* EXERCISE DIRECTIONS
Count how many lines below contain the string "size", with case counting, and give only that number.

[Word and item position data]

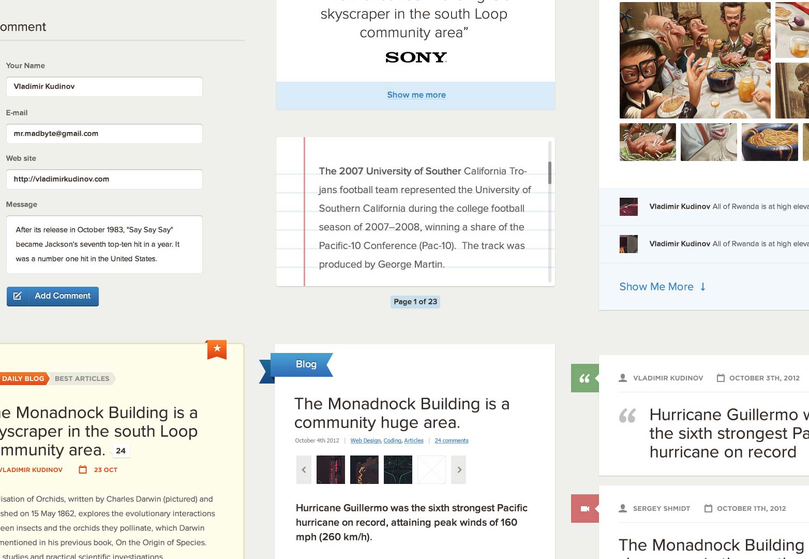Click the calendar icon beside October 3rd, 2012
The height and width of the screenshot is (559, 809).
(721, 378)
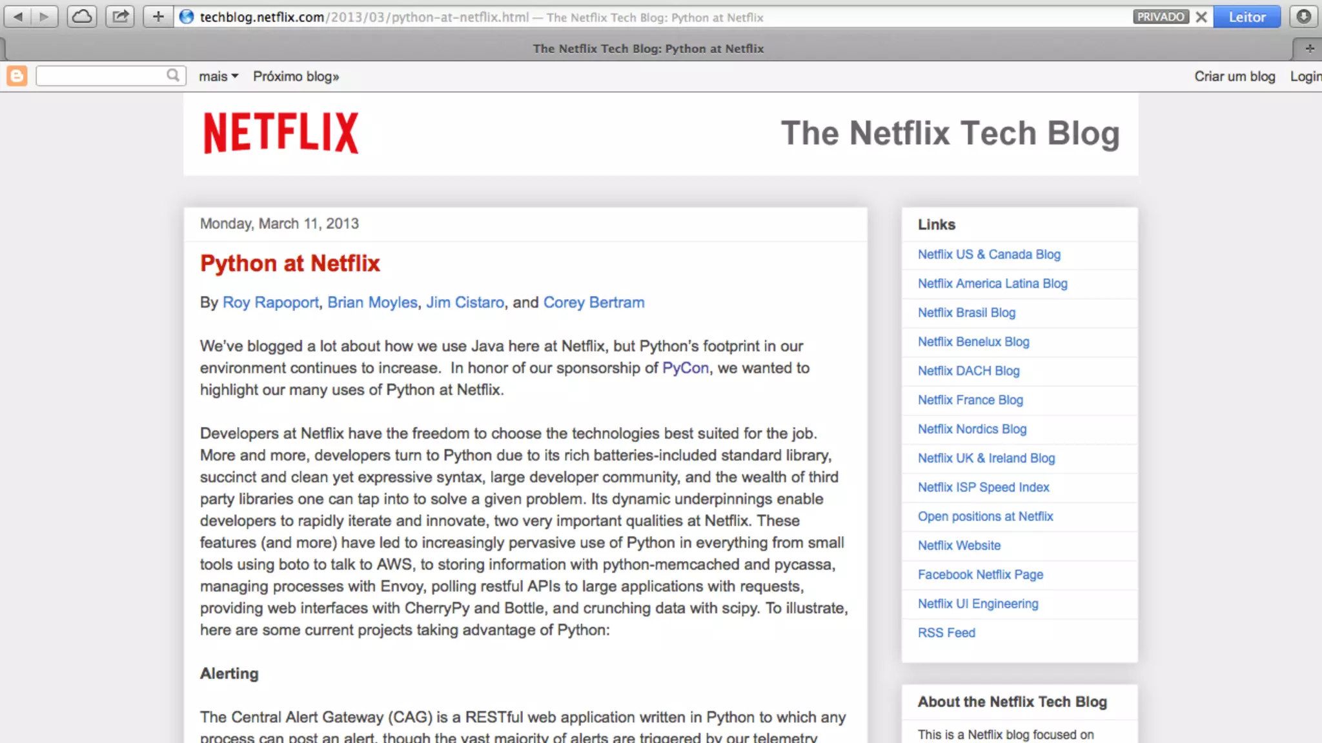Click the search magnifier in Blogger bar
The image size is (1322, 743).
click(x=173, y=75)
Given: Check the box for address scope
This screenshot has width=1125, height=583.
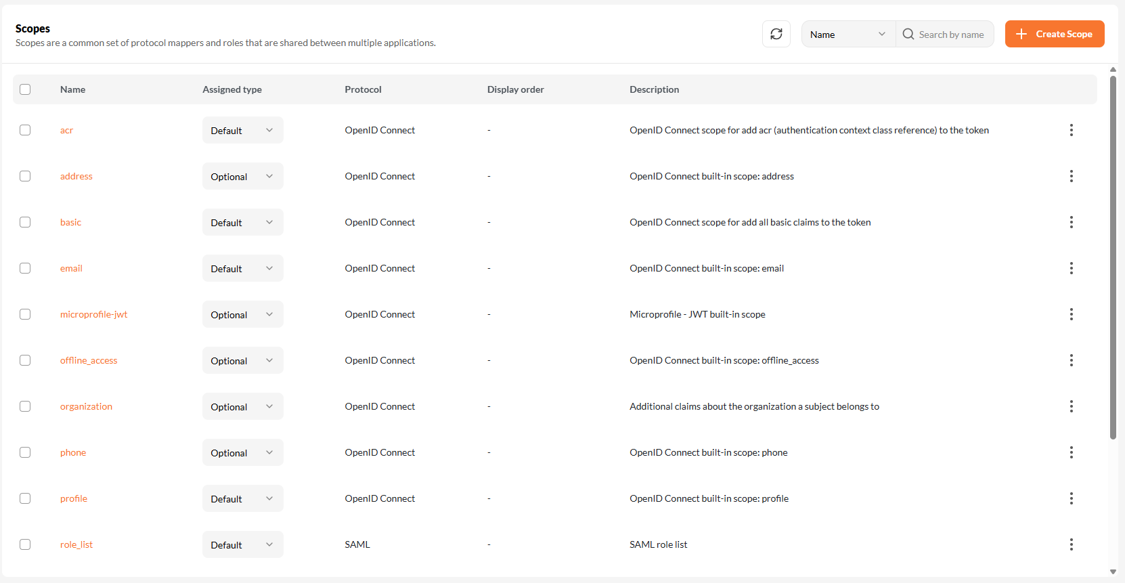Looking at the screenshot, I should (x=25, y=176).
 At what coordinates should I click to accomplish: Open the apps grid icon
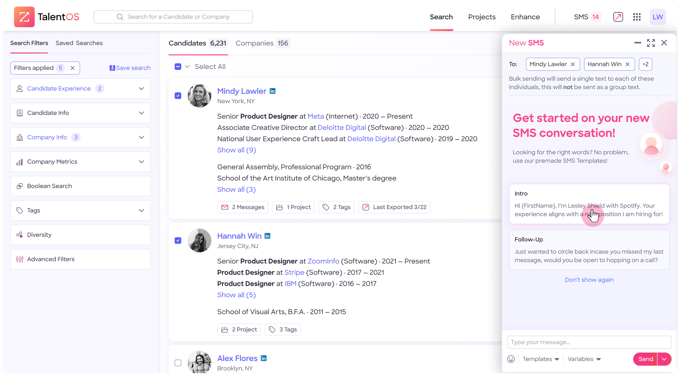(x=637, y=17)
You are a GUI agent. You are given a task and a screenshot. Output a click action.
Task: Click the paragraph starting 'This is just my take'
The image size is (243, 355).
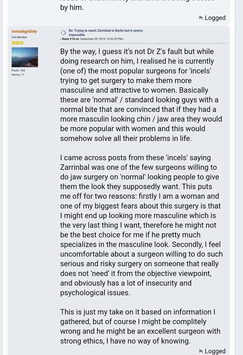tap(140, 326)
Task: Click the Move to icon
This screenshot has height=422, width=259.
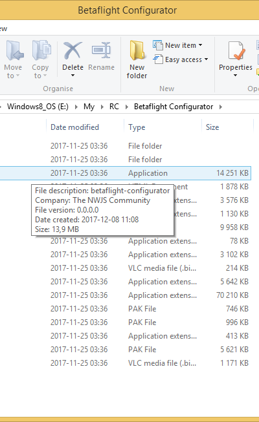Action: pyautogui.click(x=14, y=50)

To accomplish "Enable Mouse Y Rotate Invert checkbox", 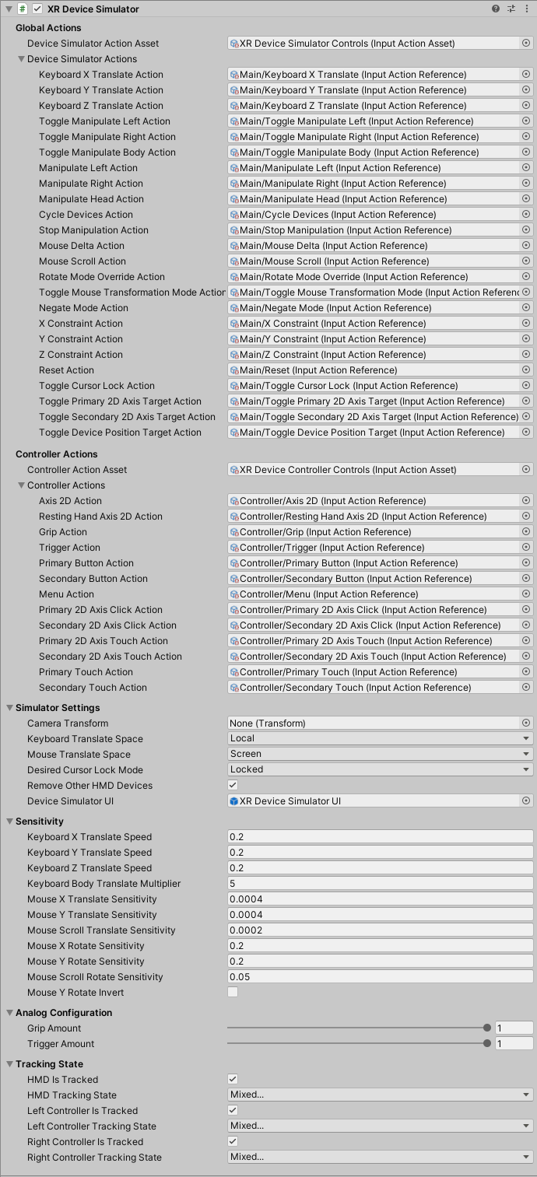I will 233,992.

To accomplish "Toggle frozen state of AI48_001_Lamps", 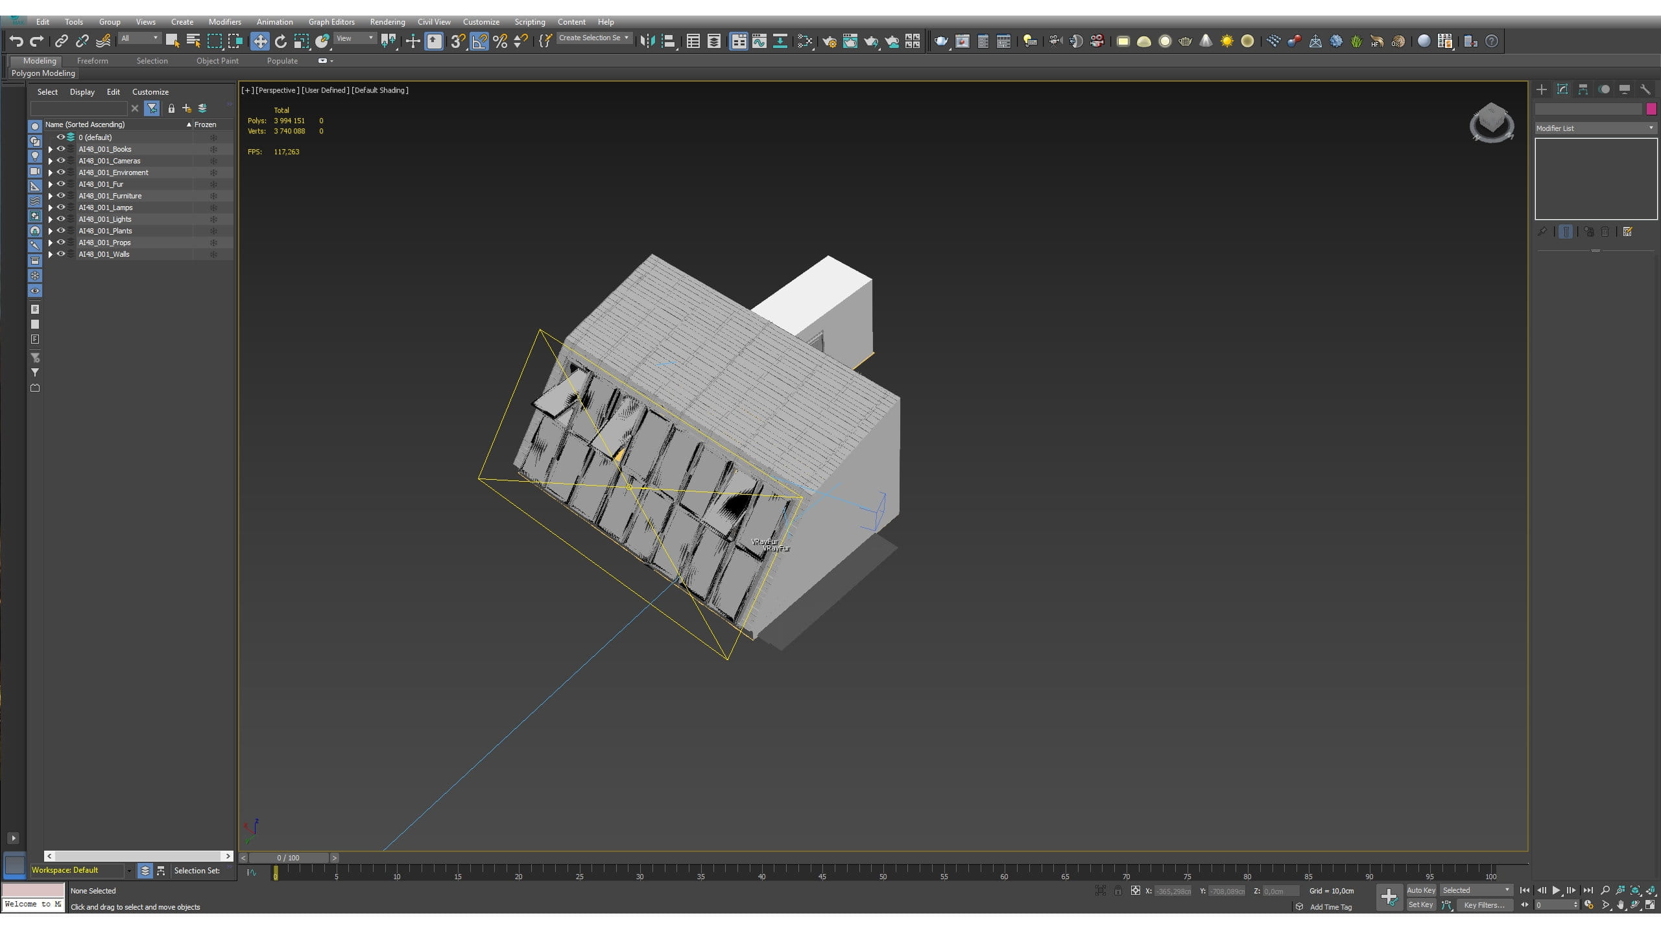I will pos(213,207).
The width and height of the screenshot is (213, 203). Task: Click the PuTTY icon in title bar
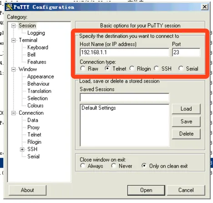(9, 7)
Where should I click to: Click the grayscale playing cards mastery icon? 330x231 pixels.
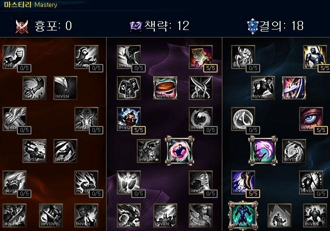[x=129, y=88]

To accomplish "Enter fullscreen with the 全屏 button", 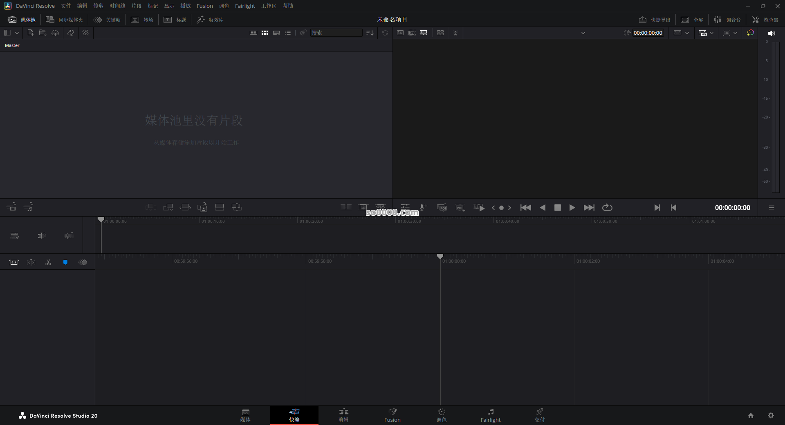I will [x=693, y=19].
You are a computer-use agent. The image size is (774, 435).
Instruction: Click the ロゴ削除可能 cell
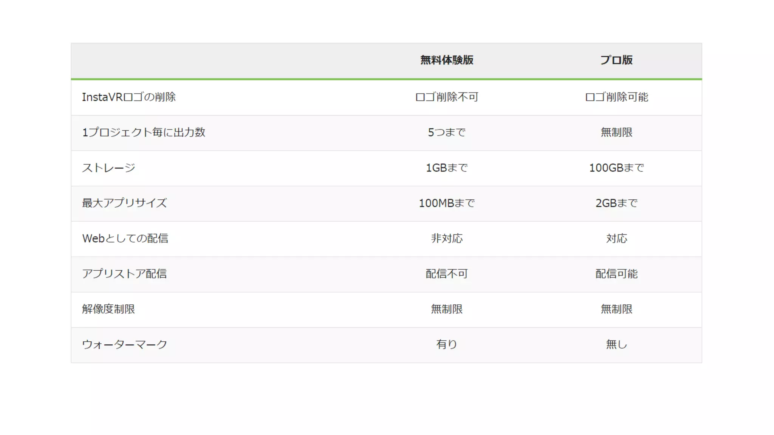616,97
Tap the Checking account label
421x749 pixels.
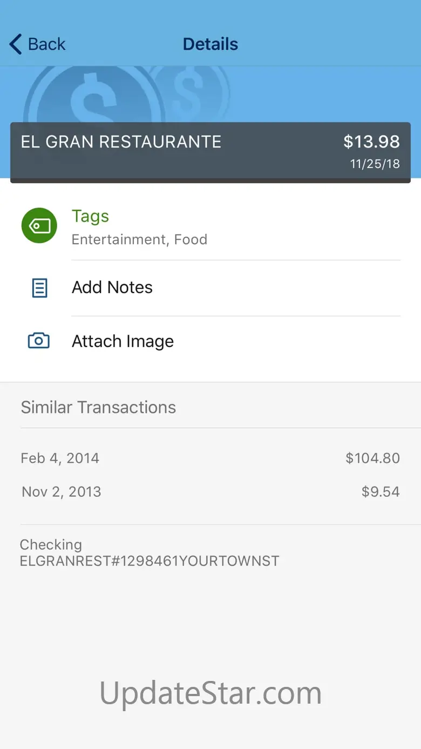pyautogui.click(x=51, y=545)
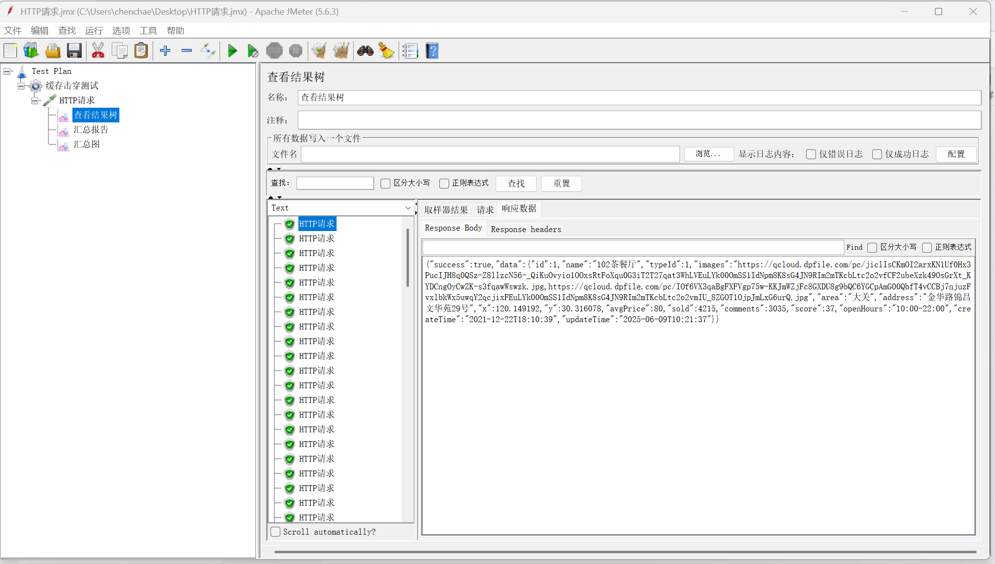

* TASK SOLUTION
3